Goal: Rewrite the material below as a Markdown table with two columns, "No." and "Text". Give each non-blank line its own row with its number, and leave out the blank lines.

--*--

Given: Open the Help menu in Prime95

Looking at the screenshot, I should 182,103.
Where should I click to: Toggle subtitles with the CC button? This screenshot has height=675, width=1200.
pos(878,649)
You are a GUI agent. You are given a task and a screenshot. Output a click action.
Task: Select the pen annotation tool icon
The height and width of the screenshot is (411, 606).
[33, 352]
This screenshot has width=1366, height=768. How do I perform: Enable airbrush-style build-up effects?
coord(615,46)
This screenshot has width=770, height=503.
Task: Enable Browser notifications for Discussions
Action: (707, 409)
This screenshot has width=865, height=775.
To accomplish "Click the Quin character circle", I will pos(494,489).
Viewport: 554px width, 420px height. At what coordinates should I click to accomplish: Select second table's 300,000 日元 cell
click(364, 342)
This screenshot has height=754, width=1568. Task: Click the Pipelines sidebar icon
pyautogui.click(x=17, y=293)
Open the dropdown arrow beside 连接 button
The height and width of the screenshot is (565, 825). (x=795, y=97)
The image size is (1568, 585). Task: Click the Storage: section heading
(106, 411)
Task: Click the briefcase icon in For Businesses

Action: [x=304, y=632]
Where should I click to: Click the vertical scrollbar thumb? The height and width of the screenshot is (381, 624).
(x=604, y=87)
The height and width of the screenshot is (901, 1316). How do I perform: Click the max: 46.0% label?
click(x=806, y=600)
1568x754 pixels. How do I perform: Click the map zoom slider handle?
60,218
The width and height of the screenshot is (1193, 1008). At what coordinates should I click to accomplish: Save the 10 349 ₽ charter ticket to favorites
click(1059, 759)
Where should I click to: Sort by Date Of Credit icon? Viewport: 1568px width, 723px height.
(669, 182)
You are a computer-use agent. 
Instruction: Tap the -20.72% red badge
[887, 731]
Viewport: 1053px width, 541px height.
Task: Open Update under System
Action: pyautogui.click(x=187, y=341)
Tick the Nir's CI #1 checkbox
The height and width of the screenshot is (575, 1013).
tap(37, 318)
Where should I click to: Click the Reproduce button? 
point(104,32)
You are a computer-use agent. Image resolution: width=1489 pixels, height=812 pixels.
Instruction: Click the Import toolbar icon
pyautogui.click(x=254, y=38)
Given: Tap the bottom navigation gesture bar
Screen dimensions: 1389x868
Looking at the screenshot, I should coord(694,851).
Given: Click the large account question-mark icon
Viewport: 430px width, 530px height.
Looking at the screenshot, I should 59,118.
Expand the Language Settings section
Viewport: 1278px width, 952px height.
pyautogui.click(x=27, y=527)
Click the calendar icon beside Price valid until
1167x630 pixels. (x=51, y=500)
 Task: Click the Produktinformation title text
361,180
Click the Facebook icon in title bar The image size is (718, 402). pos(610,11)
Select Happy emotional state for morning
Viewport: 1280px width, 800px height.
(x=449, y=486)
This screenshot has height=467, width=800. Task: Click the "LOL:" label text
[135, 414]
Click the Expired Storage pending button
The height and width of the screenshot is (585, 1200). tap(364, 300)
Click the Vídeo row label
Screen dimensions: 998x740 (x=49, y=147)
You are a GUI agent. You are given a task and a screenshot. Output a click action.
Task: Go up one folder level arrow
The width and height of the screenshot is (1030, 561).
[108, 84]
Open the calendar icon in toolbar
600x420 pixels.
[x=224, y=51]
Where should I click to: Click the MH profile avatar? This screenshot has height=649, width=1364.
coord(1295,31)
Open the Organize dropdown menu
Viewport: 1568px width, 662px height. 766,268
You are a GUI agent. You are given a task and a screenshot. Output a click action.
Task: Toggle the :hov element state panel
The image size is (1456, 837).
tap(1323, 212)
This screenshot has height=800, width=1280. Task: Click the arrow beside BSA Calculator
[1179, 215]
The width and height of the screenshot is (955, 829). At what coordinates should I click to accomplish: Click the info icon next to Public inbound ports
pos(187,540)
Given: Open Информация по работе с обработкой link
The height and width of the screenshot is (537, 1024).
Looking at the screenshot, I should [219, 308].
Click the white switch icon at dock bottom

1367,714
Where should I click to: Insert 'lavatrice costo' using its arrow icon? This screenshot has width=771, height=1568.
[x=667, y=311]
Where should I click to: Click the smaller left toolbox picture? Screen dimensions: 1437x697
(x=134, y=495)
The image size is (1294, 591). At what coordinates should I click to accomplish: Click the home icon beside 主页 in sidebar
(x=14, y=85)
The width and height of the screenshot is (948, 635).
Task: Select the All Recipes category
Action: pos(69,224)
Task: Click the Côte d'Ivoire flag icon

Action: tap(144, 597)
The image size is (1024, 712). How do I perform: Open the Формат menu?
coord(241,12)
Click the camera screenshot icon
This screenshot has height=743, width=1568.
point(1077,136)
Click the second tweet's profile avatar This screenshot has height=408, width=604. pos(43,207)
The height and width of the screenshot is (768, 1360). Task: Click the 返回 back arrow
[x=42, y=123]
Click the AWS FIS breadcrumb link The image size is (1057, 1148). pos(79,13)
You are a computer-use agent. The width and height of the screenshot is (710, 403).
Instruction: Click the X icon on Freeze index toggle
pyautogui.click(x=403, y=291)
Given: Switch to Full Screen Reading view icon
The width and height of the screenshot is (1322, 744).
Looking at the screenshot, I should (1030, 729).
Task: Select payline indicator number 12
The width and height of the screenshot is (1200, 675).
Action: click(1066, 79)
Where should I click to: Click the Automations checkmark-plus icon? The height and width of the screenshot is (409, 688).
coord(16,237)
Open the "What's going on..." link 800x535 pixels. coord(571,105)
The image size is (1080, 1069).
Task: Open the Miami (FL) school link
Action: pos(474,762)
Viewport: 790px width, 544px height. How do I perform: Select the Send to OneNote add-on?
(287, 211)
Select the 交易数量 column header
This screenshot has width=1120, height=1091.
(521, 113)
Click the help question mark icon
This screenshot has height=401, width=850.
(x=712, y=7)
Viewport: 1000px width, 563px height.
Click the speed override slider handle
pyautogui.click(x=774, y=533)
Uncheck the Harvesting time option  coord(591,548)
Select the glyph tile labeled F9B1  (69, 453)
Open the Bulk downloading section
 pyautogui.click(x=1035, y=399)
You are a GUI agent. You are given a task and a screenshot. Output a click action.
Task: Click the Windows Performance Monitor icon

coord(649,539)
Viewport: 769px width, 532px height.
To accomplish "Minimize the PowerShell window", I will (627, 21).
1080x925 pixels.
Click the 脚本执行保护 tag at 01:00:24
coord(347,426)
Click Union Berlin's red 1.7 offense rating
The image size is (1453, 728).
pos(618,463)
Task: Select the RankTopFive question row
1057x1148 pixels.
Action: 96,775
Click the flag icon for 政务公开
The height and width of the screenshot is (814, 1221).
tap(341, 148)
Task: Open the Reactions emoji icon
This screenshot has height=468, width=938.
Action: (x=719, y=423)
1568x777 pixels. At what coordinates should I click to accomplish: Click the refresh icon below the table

--*--

Problem solution:
| No. | Text |
|---|---|
| 1 | Given: Open the Help menu in Prime95 |
| 2 | Looking at the screenshot, I should 182,103. |
| 3 | Where should I click to: Toggle subtitles with the CC button? This screenshot has height=675, width=1200. |
| 4 | pos(878,649) |
| 5 | You are a GUI agent. You are given a task and a screenshot. Output a click action. |
| 6 | Task: Select the pen annotation tool icon |
| 7 | The height and width of the screenshot is (411, 606). |
| 8 | [33, 352] |
| 9 | This screenshot has width=1366, height=768. How do I perform: Enable airbrush-style build-up effects? |
| 10 | coord(615,46) |
| 11 | This screenshot has width=770, height=503. |
| 12 | Task: Enable Browser notifications for Discussions |
| 13 | Action: (707, 409) |
| 14 | This screenshot has width=865, height=775. |
| 15 | To accomplish "Click the Quin character circle", I will pos(494,489). |
| 16 | Viewport: 554px width, 420px height. At what coordinates should I click to accomplish: Select second table's 300,000 日元 cell |
| 17 | click(364, 342) |
| 18 | This screenshot has height=754, width=1568. Task: Click the Pipelines sidebar icon |
| 19 | pyautogui.click(x=17, y=293) |
| 20 | Open the dropdown arrow beside 连接 button |
| 21 | The height and width of the screenshot is (565, 825). (x=795, y=97) |
| 22 | The image size is (1568, 585). Task: Click the Storage: section heading |
| 23 | (106, 411) |
| 24 | Task: Click the briefcase icon in For Businesses |
| 25 | Action: [x=304, y=632] |
| 26 | Where should I click to: Click the vertical scrollbar thumb? The height and width of the screenshot is (381, 624). |
| 27 | (x=604, y=87) |
| 28 | The height and width of the screenshot is (901, 1316). How do I perform: Click the max: 46.0% label? |
| 29 | click(x=806, y=600) |
| 30 | 1568x754 pixels. How do I perform: Click the map zoom slider handle? |
| 31 | 60,218 |
| 32 | The width and height of the screenshot is (1193, 1008). At what coordinates should I click to accomplish: Save the 10 349 ₽ charter ticket to favorites |
| 33 | click(1059, 759) |
| 34 | Where should I click to: Sort by Date Of Credit icon? Viewport: 1568px width, 723px height. |
| 35 | (669, 182) |
| 36 | You are a computer-use agent.  |
| 37 | Instruction: Tap the -20.72% red badge |
| 38 | [887, 731] |
| 39 | Viewport: 1053px width, 541px height. |
| 40 | Task: Open Update under System |
| 41 | Action: pyautogui.click(x=187, y=341) |
| 42 | Tick the Nir's CI #1 checkbox |
| 43 | The height and width of the screenshot is (575, 1013). |
| 44 | tap(37, 318) |
| 45 | Where should I click to: Click the Reproduce button?  |
| 46 | point(104,32) |
| 47 | You are a computer-use agent. Image resolution: width=1489 pixels, height=812 pixels. |
| 48 | Instruction: Click the Import toolbar icon |
| 49 | pyautogui.click(x=254, y=38) |
| 50 | Given: Tap the bottom navigation gesture bar |
| 51 | Screen dimensions: 1389x868 |
| 52 | Looking at the screenshot, I should coord(694,851). |
| 53 | Given: Click the large account question-mark icon |
| 54 | Viewport: 430px width, 530px height. |
| 55 | Looking at the screenshot, I should 59,118. |
| 56 | Expand the Language Settings section |
| 57 | Viewport: 1278px width, 952px height. |
| 58 | pyautogui.click(x=27, y=527) |
| 59 | Click the calendar icon beside Price valid until |
| 60 | 1167x630 pixels. (x=51, y=500) |
| 61 |  Task: Click the Produktinformation title text |
| 62 | 361,180 |
| 63 | Click the Facebook icon in title bar The image size is (718, 402). pos(610,11) |
| 64 | Select Happy emotional state for morning |
| 65 | Viewport: 1280px width, 800px height. |
| 66 | (x=449, y=486) |
| 67 | This screenshot has height=467, width=800. Task: Click the "LOL:" label text |
| 68 | [135, 414] |
| 69 | Click the Expired Storage pending button |
| 70 | The height and width of the screenshot is (585, 1200). tap(364, 300) |
| 71 | Click the Vídeo row label |
| 72 | Screen dimensions: 998x740 (x=49, y=147) |
| 73 | You are a GUI agent. You are given a task and a screenshot. Output a click action. |
| 74 | Task: Go up one folder level arrow |
| 75 | The width and height of the screenshot is (1030, 561). |
| 76 | [108, 84] |
| 77 | Open the calendar icon in toolbar |
| 78 | 600x420 pixels. |
| 79 | [x=224, y=51] |
| 80 | Where should I click to: Click the MH profile avatar? This screenshot has height=649, width=1364. |
| 81 | coord(1295,31) |
| 82 | Open the Organize dropdown menu |
| 83 | Viewport: 1568px width, 662px height. 766,268 |
| 84 | You are a GUI agent. You are given a task and a screenshot. Output a click action. |
| 85 | Task: Toggle the :hov element state panel |
| 86 | The image size is (1456, 837). |
| 87 | tap(1323, 212) |
| 88 | This screenshot has height=800, width=1280. Task: Click the arrow beside BSA Calculator |
| 89 | [1179, 215] |
| 90 | The width and height of the screenshot is (955, 829). At what coordinates should I click to accomplish: Click the info icon next to Public inbound ports |
| 91 | pos(187,540) |
| 92 | Given: Open Информация по работе с обработкой link |
| 93 | The height and width of the screenshot is (537, 1024). |
| 94 | Looking at the screenshot, I should [219, 308]. |
| 95 | Click the white switch icon at dock bottom |
| 96 | 1367,714 |
| 97 | Where should I click to: Insert 'lavatrice costo' using its arrow icon? This screenshot has width=771, height=1568. |
| 98 | [x=667, y=311] |
| 99 | Where should I click to: Click the smaller left toolbox picture? Screen dimensions: 1437x697 |
| 100 | (x=134, y=495) |
| 101 | The image size is (1294, 591). At what coordinates should I click to accomplish: Click the home icon beside 主页 in sidebar |
| 102 | (x=14, y=85) |
| 103 | The width and height of the screenshot is (948, 635). |
| 104 | Task: Select the All Recipes category |
| 105 | Action: pos(69,224) |
| 106 | Task: Click the Côte d'Ivoire flag icon |
| 107 | Action: tap(144, 597) |
| 108 | The image size is (1024, 712). How do I perform: Open the Формат menu? |
| 109 | coord(241,12) |
| 110 | Click the camera screenshot icon |
| 111 | This screenshot has height=743, width=1568. |
| 112 | point(1077,136) |
| 113 | Click the second tweet's profile avatar This screenshot has height=408, width=604. pos(43,207) |
| 114 | The height and width of the screenshot is (768, 1360). Task: Click the 返回 back arrow |
| 115 | [x=42, y=123] |
| 116 | Click the AWS FIS breadcrumb link The image size is (1057, 1148). pos(79,13) |
| 117 | You are a computer-use agent. The width and height of the screenshot is (710, 403). |
| 118 | Instruction: Click the X icon on Freeze index toggle |
| 119 | pyautogui.click(x=403, y=291) |
| 120 | Given: Switch to Full Screen Reading view icon |
| 121 | The width and height of the screenshot is (1322, 744). |
| 122 | Looking at the screenshot, I should (1030, 729). |
| 123 | Task: Select payline indicator number 12 |
| 124 | The width and height of the screenshot is (1200, 675). |
| 125 | Action: click(1066, 79) |
| 126 | Where should I click to: Click the Automations checkmark-plus icon? The height and width of the screenshot is (409, 688). |
| 127 | coord(16,237) |
| 128 | Open the "What's going on..." link 800x535 pixels. coord(571,105) |
| 129 | The image size is (1080, 1069). |
| 130 | Task: Open the Miami (FL) school link |
| 131 | Action: pos(474,762) |
| 132 | Viewport: 790px width, 544px height. How do I perform: Select the Send to OneNote add-on? |
| 133 | (287, 211) |
| 134 | Select the 交易数量 column header |
| 135 | This screenshot has width=1120, height=1091. |
| 136 | (521, 113) |
| 137 | Click the help question mark icon |
| 138 | This screenshot has height=401, width=850. |
| 139 | (x=712, y=7) |
| 140 | Viewport: 1000px width, 563px height. |
| 141 | Click the speed override slider handle |
| 142 | pyautogui.click(x=774, y=533) |
| 143 | Uncheck the Harvesting time option  coord(591,548) |
| 144 | Select the glyph tile labeled F9B1  (69, 453) |
| 145 | Open the Bulk downloading section |
| 146 |  pyautogui.click(x=1035, y=399) |
| 147 | You are a GUI agent. You are given a task and a screenshot. Output a click action. |
| 148 | Task: Click the Windows Performance Monitor icon |
| 149 | coord(649,539) |
| 150 | Viewport: 769px width, 532px height. |
| 151 | To accomplish "Minimize the PowerShell window", I will (627, 21). |
| 152 | 1080x925 pixels. |
| 153 | Click the 脚本执行保护 tag at 01:00:24 |
| 154 | coord(347,426) |
| 155 | Click Union Berlin's red 1.7 offense rating |
| 156 | The image size is (1453, 728). |
| 157 | pos(618,463) |
| 158 | Task: Select the RankTopFive question row |
| 159 | 1057x1148 pixels. |
| 160 | Action: 96,775 |
| 161 | Click the flag icon for 政务公开 |
| 162 | The height and width of the screenshot is (814, 1221). |
| 163 | tap(341, 148) |
| 164 | Task: Open the Reactions emoji icon |
| 165 | This screenshot has height=468, width=938. |
| 166 | Action: (x=719, y=423) |
| 167 | 1568x777 pixels. At what coordinates should I click to accomplish: Click the refresh icon below the table |